Jacaranda Rain

Petrus says “the jacaranda is raining”.

The sky is bright blue over the houses of parliament. Windhoek’s brief spring is already teasing a red-hot summer and Petrus’ task for the morning is to sweep the spread of jacaranda flowers making a lavender sea of the street.

The maintenance man has done this for sixteen years. October comes, with it the bloom of the city’s jacaranda trees, and Petrus, cheerful below the great doors of the National Council building, is ready with a broom.

“It’s too much work when you’re cleaning.
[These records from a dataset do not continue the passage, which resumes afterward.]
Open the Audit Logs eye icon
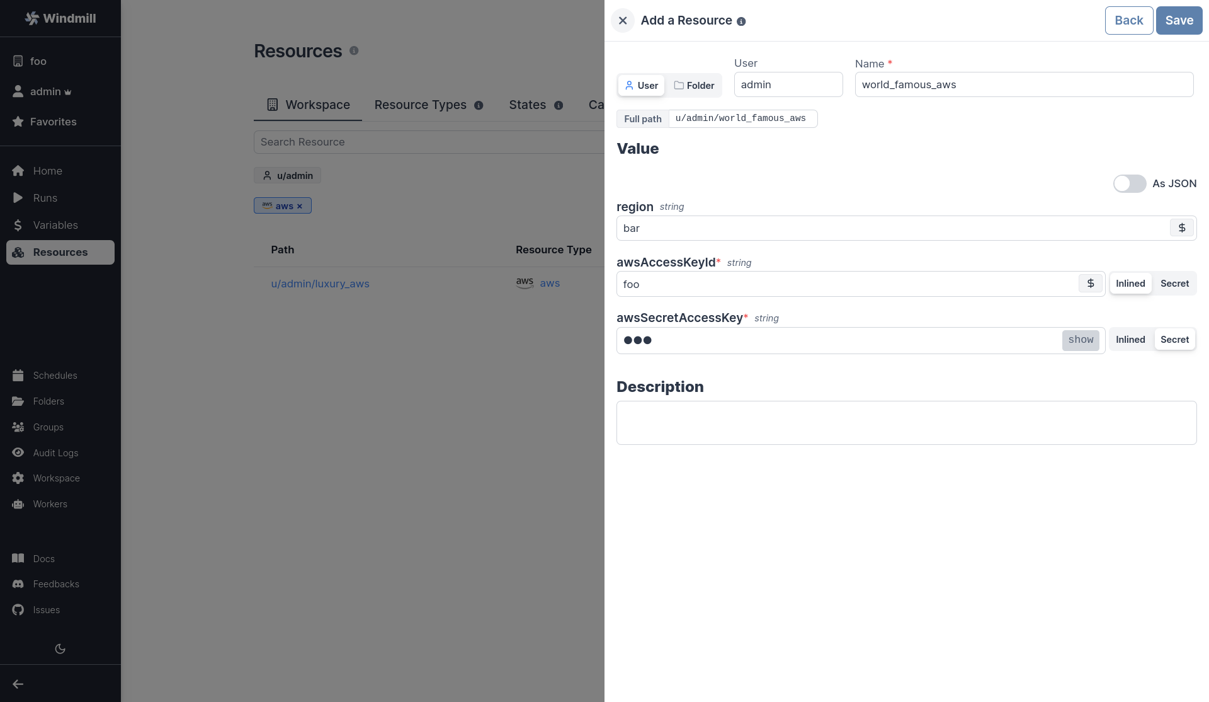The image size is (1209, 702). [x=19, y=452]
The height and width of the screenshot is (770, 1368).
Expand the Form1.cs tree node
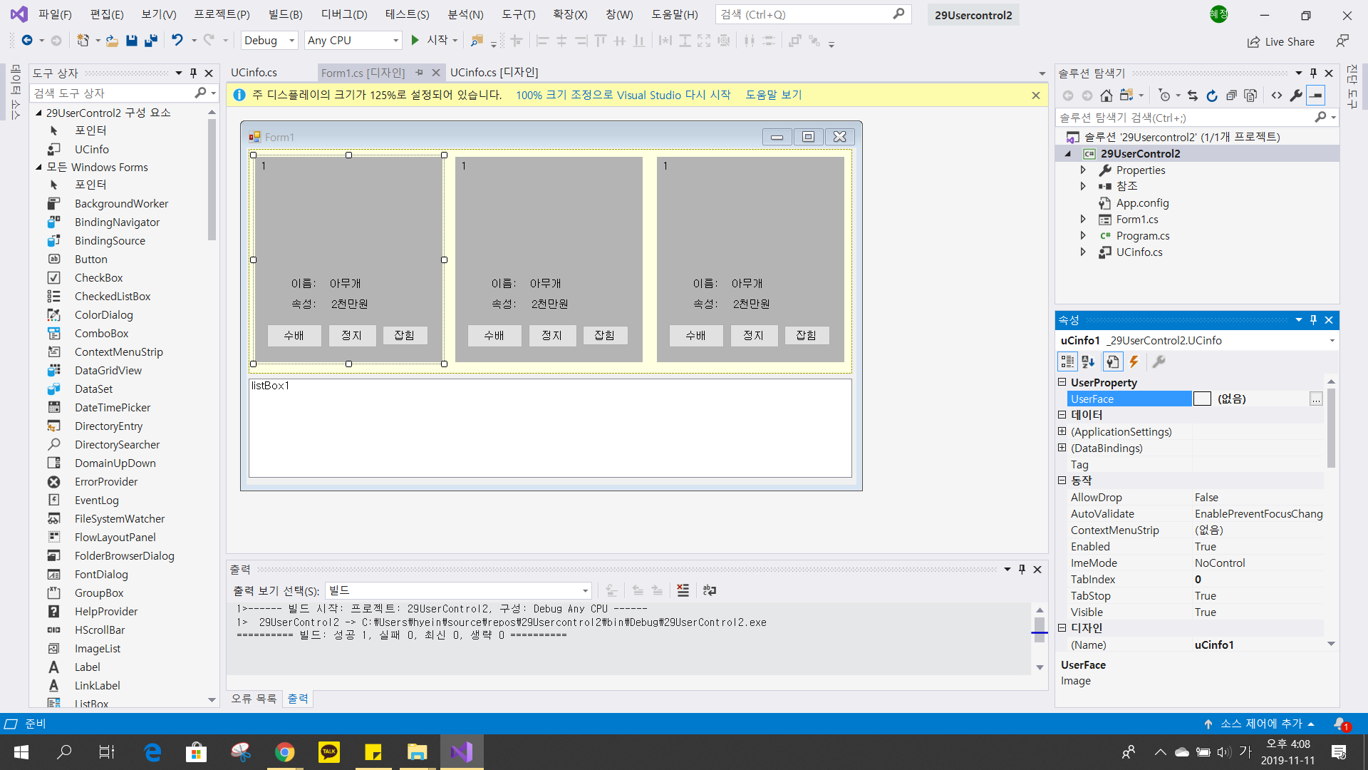click(1083, 220)
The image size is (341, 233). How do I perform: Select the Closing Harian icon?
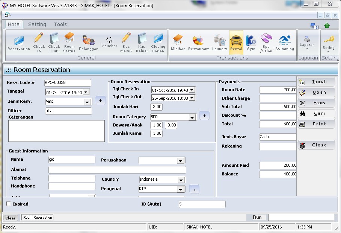157,41
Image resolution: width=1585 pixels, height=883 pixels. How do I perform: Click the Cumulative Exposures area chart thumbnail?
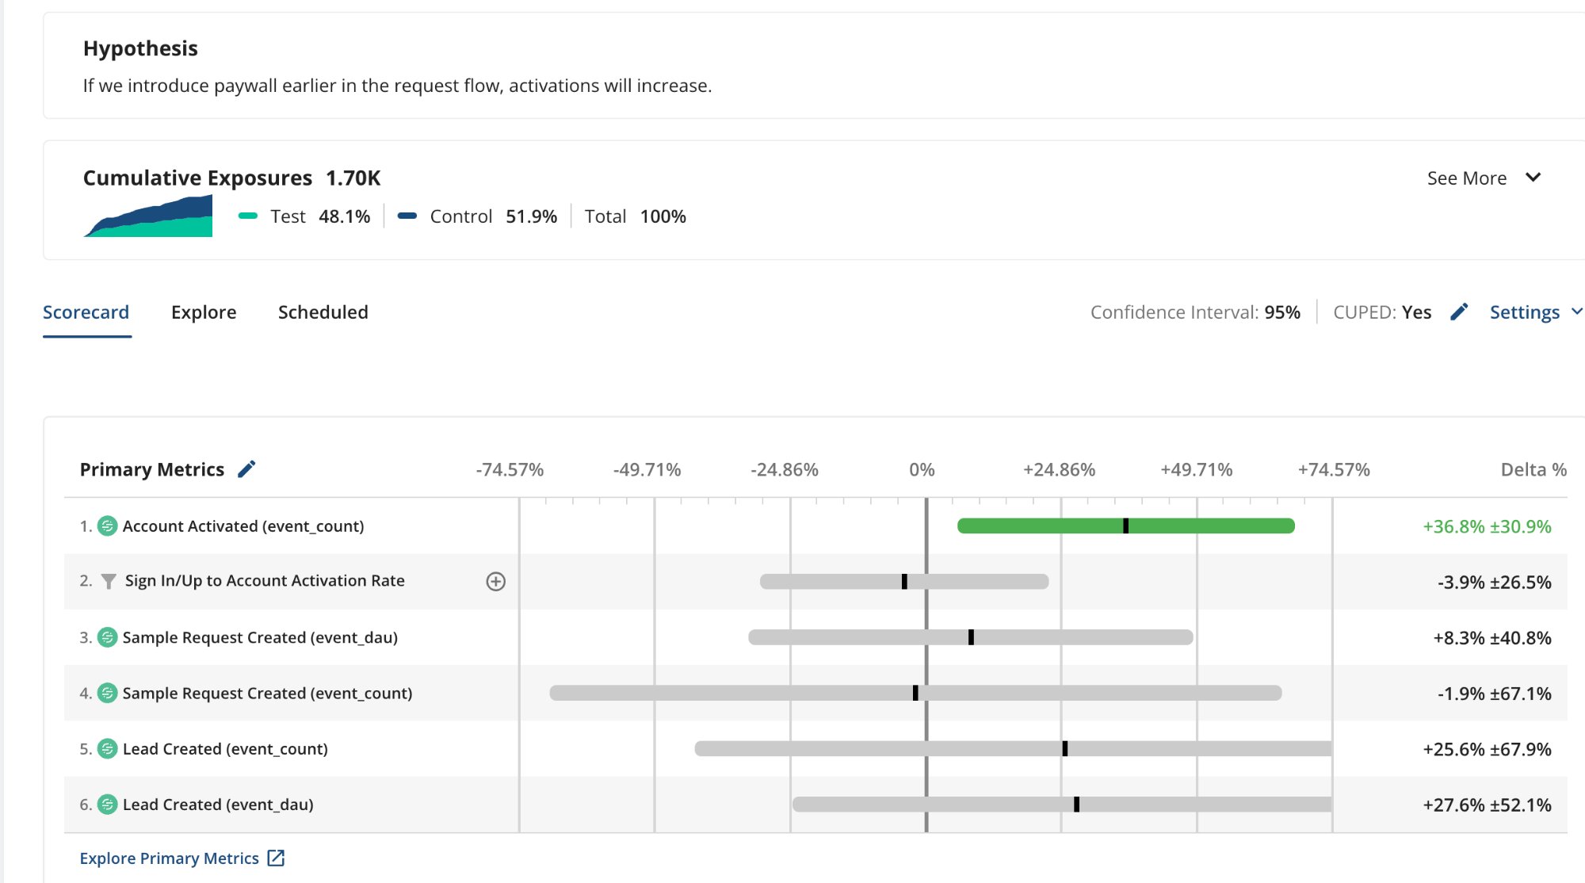click(x=147, y=214)
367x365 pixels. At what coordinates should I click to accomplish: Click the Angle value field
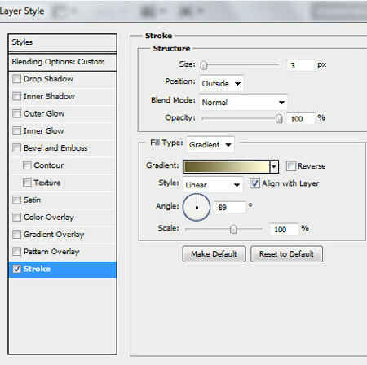(230, 207)
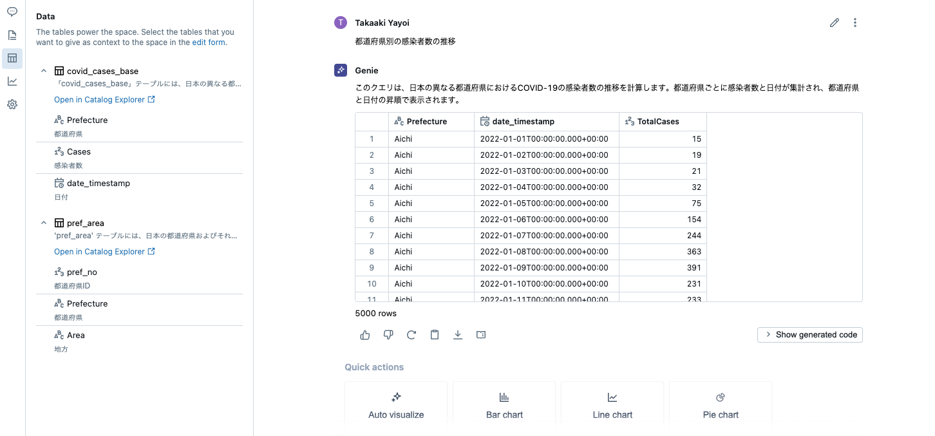
Task: Copy the query results to clipboard
Action: coord(435,334)
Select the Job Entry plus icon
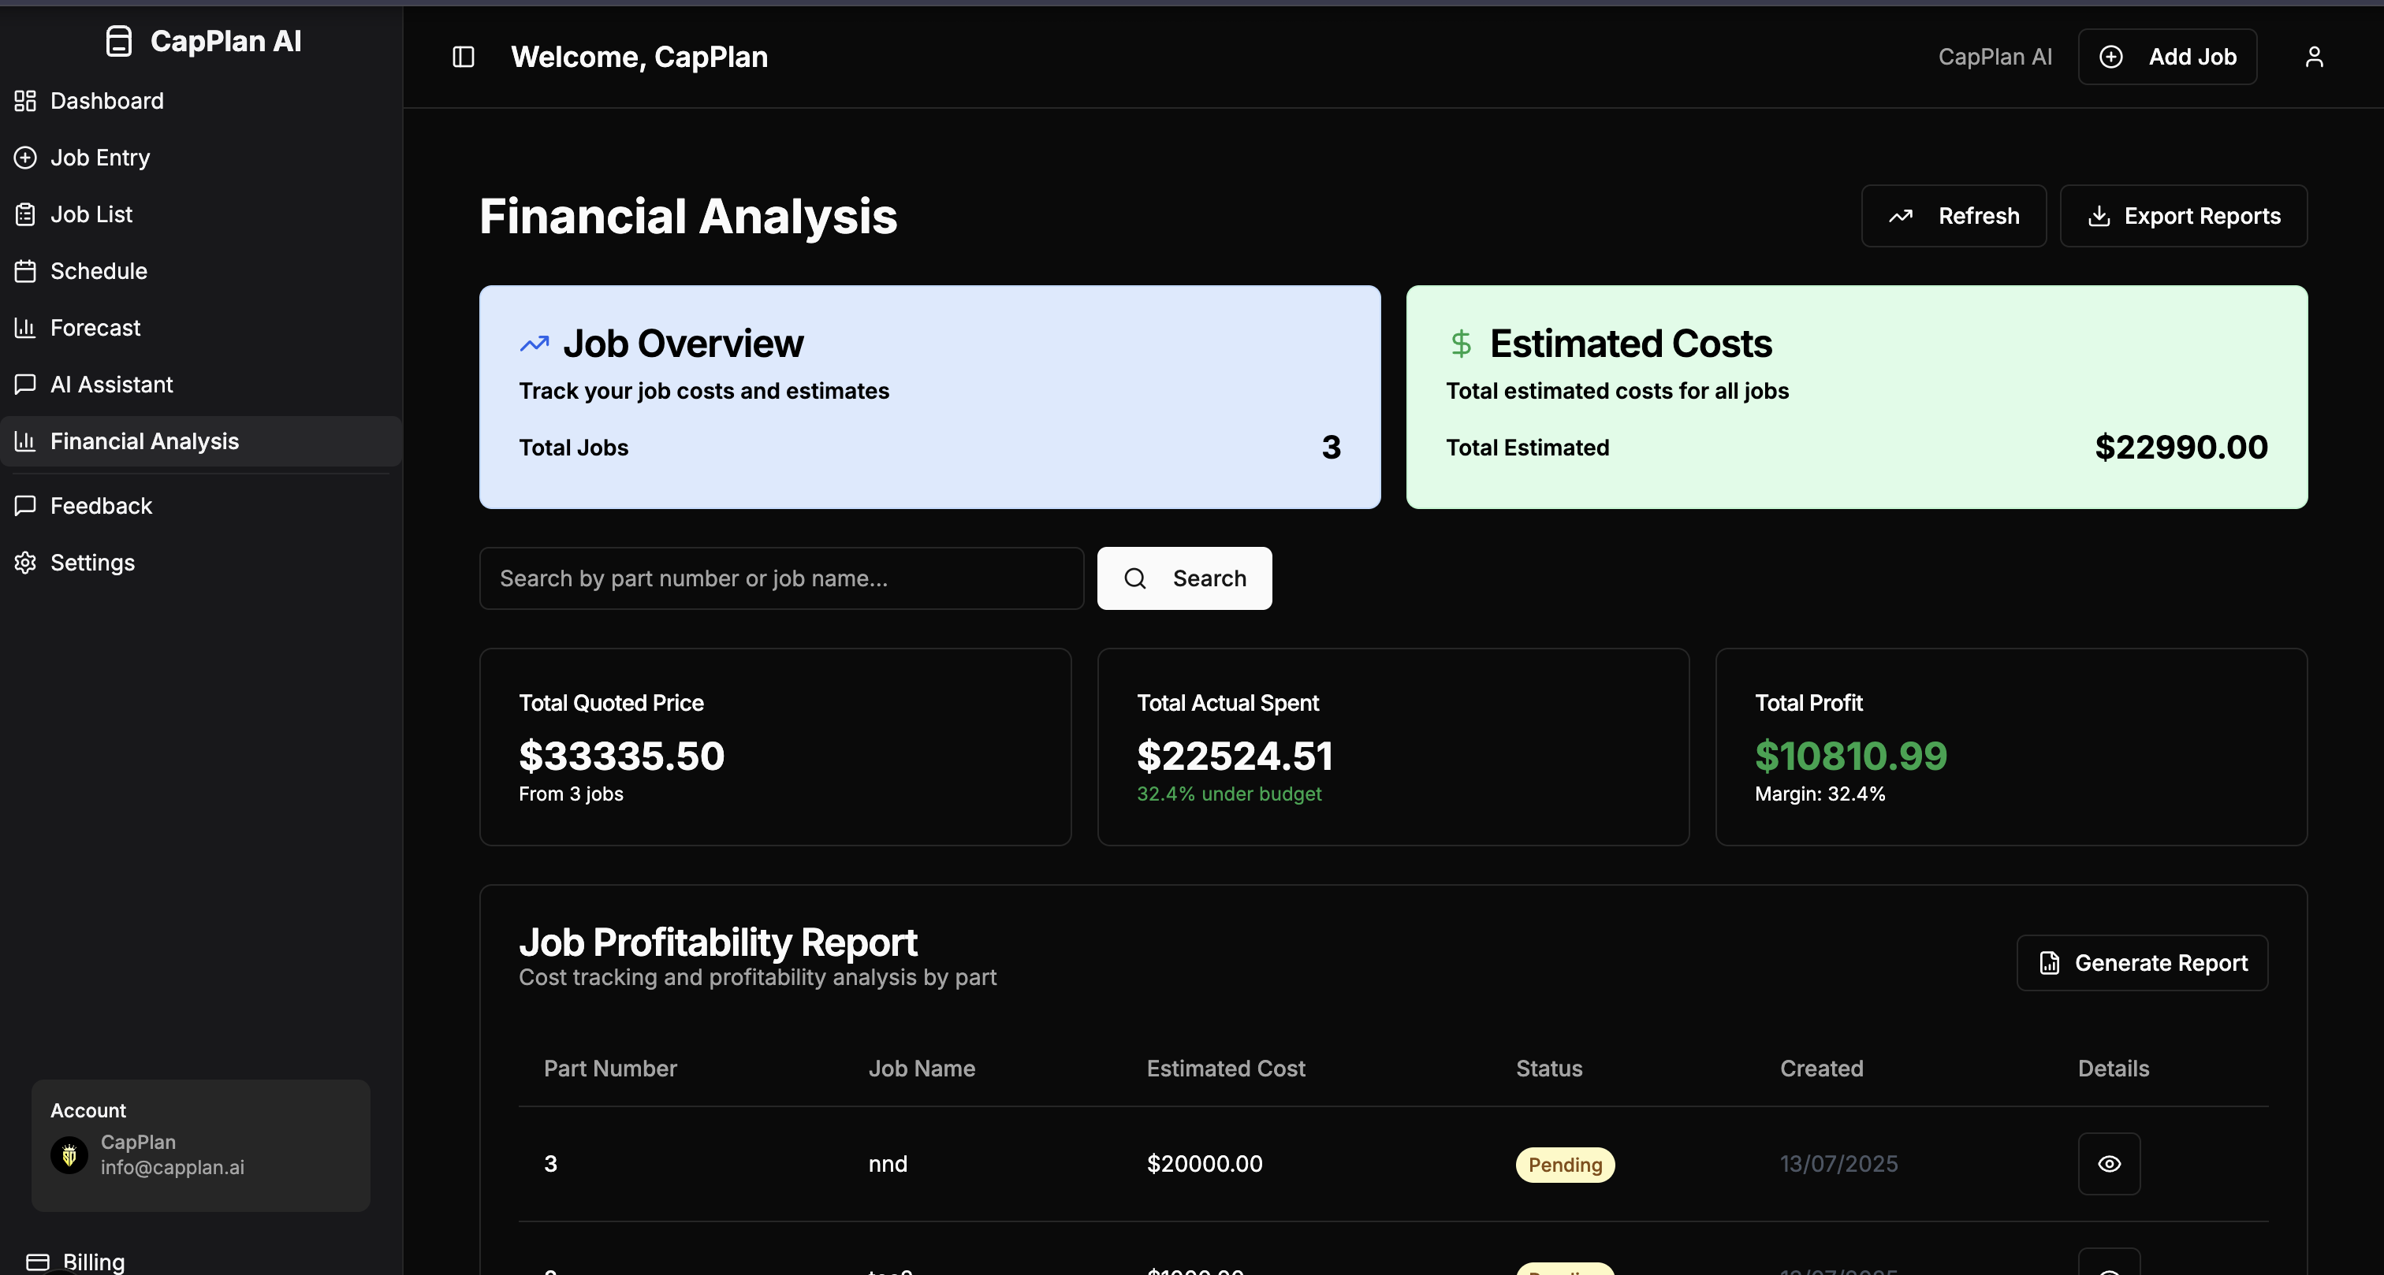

But it’s very nice to see,” he says of the seasonal purple rain.

Petrus is one of those people who work diligently behind the scenes – an unsung scene changer who wakes up early and gets to work beautifying or maintaining the world so we may find it just so.

The ‘Unsung Scene Changers’, as I like to call them, exist in countless, different forms.

They are the people who update the movie posters at the cinema. The folks who hoist flags outside important buildings. The person who writes the soup of the day on the specials board. The groundsmen who prune and plant to perfection. Garbage collectors who relocate our rubbish and the office cleaner who works during the exhaustion of dusk or the yawn of dawn, creating the illusion of some kind of maintenance magic.

Petrus is an Unsung Scene Changer and I’m thrilled to see him.

I’m out early to photograph the city’s burst of violet around parliament and Petrus, in sunny yellow gloves and a black face mask, seems glad to see me too. As he sweeps, I ask him whether, considering his current activity, he loves or loathes Windhoek’s jacaranda season.

Like most things, Petrus says it has its pros and cons. To their credit, jacaranda trees in full, brilliant bloom are absolutely gorgeous. Even more so when the trees’ flowers begin to fall, coating the ground beneath them so that the pleasure of purple is both above and below.

It’s that last bit that heads up the con pile.

“In about two hours, the flowers will fall again,” says Petrus with a laugh. “I can leave it like that if it still looks nice but if the wind blows, then I’ll have to clean it.”

Petrus says he’s used to the purple storms and generally enjoys the spell. Like an artist whose tools are the sturdy garden broom and a leaf blower perched under a nearby tree, Petrus knows the difference between an enchanting carpet of bell-shaped blossoms and a right old mess. So he watches the scene and the season change, making sure to keep things charming.

It will all be over before we know it.

“It comes and it goes,” says Petrus about Windhoek’s jacaranda rain … and everything.

Our lavender spring is a thing with feathers and it always soars away too soon.